Which capital city has broken the record for vacancy rates?

From the Desk of the Chief Economist - Vacancy Rates Breaking 10-Year Records

Australia’s rental market has strengthened considerably in the past 3-4 months, with many markets (regardless of the capital city or regional areas) reporting higher weekly rental prices, increasing numbers of properties rented, lower average days to let, and declining vacancy rates (i.e. higher occupancy rates).

Which capital city has broken the record for vacancy rates?

Vacancy Rates

SQM Research released data on vacancy rates on 15th March 2021. This captures the availability of rental properties and the level in which they are absorbed, as of February 2021. The national vacancy rate remained stable in the past 12 months, sitting at 2.0%, which is lower than the 3.0% Real Estate Institute of Australia’s healthy benchmark.

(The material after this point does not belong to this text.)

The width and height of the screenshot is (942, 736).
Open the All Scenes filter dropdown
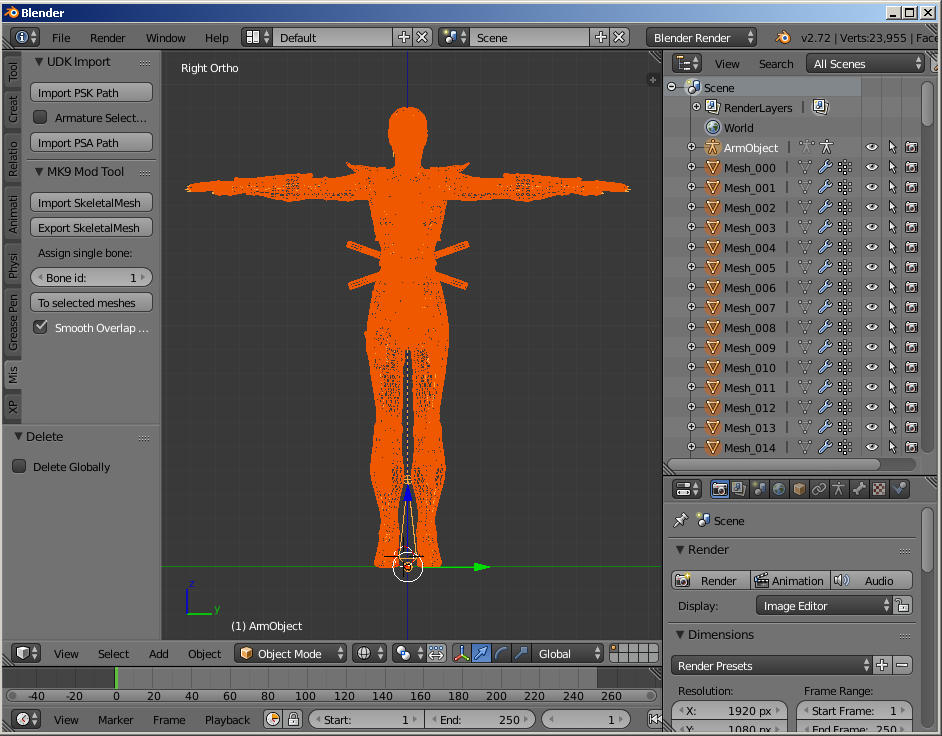click(x=864, y=62)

Vacancy rates data shows Brisbane to be an extremely strong capital city market for rentals, recording a low 1.5% in February 2021. Brisbane has broken its own vacancy rate record, with the current vacancy rate being even lower than 10 years ago (1.7% in February 2011). This is quite an achievement, especially compared to Sydney and Melbourne.

Capital City Vacancy Rates - Feb 2021

Other capital cities such as Hobart, Adelaide, Perth, Canberra, and Darwin have also recorded extremely low vacancy rates, all under 1.0% in February 2021. These capital cities have also broken their 5-year and 10-year records. This data suggests that rental properties in these capital cities are now occupied at a quicker rate.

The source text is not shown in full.